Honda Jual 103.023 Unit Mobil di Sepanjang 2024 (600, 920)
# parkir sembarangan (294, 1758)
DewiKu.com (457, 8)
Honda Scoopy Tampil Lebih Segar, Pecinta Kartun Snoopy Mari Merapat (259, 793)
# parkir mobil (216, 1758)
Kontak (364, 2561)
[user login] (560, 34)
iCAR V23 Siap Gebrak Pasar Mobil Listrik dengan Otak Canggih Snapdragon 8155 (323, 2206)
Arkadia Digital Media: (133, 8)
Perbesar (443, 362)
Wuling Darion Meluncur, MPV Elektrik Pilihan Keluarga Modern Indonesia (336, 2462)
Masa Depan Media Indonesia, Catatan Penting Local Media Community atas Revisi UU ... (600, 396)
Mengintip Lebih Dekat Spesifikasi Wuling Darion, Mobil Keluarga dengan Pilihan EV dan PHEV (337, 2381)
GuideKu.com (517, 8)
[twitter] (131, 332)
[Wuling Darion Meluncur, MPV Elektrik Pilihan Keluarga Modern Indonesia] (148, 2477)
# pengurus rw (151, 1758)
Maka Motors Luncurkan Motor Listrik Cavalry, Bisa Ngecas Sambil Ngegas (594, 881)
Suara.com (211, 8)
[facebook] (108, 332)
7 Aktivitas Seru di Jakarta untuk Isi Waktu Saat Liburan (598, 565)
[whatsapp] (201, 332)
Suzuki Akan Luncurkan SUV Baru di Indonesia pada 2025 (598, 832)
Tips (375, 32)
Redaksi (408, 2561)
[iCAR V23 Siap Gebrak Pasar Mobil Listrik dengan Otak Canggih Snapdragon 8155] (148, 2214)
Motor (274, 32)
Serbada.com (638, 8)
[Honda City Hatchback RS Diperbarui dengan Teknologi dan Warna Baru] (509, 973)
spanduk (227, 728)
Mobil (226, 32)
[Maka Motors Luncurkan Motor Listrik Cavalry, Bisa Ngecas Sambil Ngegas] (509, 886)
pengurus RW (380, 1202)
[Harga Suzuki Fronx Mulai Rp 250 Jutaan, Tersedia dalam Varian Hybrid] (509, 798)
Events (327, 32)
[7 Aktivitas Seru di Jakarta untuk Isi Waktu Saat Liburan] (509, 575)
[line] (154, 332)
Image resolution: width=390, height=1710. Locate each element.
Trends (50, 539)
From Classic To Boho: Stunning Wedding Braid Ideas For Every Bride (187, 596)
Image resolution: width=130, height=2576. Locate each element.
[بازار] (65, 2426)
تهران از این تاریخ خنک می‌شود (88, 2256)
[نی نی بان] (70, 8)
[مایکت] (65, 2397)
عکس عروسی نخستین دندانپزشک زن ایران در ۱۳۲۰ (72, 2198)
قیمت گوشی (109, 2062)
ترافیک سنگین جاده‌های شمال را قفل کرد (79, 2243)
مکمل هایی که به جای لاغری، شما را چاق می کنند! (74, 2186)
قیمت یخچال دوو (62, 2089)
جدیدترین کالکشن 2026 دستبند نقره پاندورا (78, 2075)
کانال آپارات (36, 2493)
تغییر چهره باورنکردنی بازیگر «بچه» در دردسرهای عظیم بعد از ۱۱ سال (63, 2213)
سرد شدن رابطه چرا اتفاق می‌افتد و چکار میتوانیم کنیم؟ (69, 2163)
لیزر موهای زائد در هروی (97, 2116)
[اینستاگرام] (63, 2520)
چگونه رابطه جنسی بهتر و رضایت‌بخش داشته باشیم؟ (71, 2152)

= = = =

> _TASK_: Every line from the first through the one containing "Perbesar (443, 362)" in the listing above must be given again exactly, with nothing else alongside.

> _EXPECTED ANSWER_:
Honda Jual 103.023 Unit Mobil di Sepanjang 2024 (600, 920)
# parkir sembarangan (294, 1758)
DewiKu.com (457, 8)
Honda Scoopy Tampil Lebih Segar, Pecinta Kartun Snoopy Mari Merapat (259, 793)
# parkir mobil (216, 1758)
Kontak (364, 2561)
[user login] (560, 34)
iCAR V23 Siap Gebrak Pasar Mobil Listrik dengan Otak Canggih Snapdragon 8155 (323, 2206)
Arkadia Digital Media: (133, 8)
Perbesar (443, 362)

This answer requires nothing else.